Please give the listing underneath again, exactly as shown.

• **Supplied information**
+-------+

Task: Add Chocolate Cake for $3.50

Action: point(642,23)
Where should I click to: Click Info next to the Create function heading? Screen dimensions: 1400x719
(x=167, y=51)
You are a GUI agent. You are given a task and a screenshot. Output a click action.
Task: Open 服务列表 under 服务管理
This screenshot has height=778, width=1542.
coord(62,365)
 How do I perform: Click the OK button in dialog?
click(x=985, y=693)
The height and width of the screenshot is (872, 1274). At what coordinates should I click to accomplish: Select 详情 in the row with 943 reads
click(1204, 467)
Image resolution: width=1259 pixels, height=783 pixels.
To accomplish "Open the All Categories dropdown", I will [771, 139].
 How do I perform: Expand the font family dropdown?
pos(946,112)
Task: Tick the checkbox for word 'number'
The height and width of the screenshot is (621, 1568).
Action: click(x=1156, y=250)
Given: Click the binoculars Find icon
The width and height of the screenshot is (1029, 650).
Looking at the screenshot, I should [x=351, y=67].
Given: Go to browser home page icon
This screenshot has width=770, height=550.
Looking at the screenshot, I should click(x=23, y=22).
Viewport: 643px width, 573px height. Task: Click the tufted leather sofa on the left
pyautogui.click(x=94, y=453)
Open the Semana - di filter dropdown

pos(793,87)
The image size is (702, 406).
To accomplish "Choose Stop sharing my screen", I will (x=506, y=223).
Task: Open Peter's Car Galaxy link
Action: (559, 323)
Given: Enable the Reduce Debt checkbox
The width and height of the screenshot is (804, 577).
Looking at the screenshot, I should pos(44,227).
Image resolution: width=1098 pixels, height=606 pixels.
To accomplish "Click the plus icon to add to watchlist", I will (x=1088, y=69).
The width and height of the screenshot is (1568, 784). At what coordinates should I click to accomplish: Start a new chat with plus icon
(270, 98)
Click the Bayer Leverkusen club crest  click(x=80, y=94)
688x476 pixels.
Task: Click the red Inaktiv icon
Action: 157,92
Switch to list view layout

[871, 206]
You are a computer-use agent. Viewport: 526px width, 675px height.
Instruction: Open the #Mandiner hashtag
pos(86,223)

+-------+

• **The answer**
Task: Add Chocolate Cake for $3.50

Action: point(642,23)
Where should I click to: Click Info next to the Create function heading? Screen dimensions: 1400x719
(x=167, y=51)
You are a GUI agent. You are given a task and a screenshot. Output a click action.
Task: Open 服务列表 under 服务管理
This screenshot has height=778, width=1542.
coord(62,365)
 How do I perform: Click the OK button in dialog?
click(x=985, y=693)
The height and width of the screenshot is (872, 1274). At what coordinates should I click to accomplish: Select 详情 in the row with 943 reads
click(1204, 467)
Image resolution: width=1259 pixels, height=783 pixels.
To accomplish "Open the All Categories dropdown", I will [771, 139].
 How do I perform: Expand the font family dropdown?
pos(946,112)
Task: Tick the checkbox for word 'number'
The height and width of the screenshot is (621, 1568).
Action: click(x=1156, y=250)
Given: Click the binoculars Find icon
The width and height of the screenshot is (1029, 650).
Looking at the screenshot, I should [x=351, y=67].
Given: Go to browser home page icon
This screenshot has width=770, height=550.
Looking at the screenshot, I should click(x=23, y=22).
Viewport: 643px width, 573px height. Task: Click the tufted leather sofa on the left
pyautogui.click(x=94, y=453)
Open the Semana - di filter dropdown

pos(793,87)
The image size is (702, 406).
To accomplish "Choose Stop sharing my screen", I will (x=506, y=223).
Task: Open Peter's Car Galaxy link
Action: (559, 323)
Given: Enable the Reduce Debt checkbox
The width and height of the screenshot is (804, 577).
Looking at the screenshot, I should pos(44,227).
Image resolution: width=1098 pixels, height=606 pixels.
To accomplish "Click the plus icon to add to watchlist", I will (x=1088, y=69).
The width and height of the screenshot is (1568, 784). At what coordinates should I click to accomplish: Start a new chat with plus icon
(270, 98)
Click the Bayer Leverkusen club crest  click(x=80, y=94)
688x476 pixels.
Task: Click the red Inaktiv icon
Action: 157,92
Switch to list view layout

[871, 206]
You are a computer-use agent. Viewport: 526px width, 675px height.
Instruction: Open the #Mandiner hashtag
pos(86,223)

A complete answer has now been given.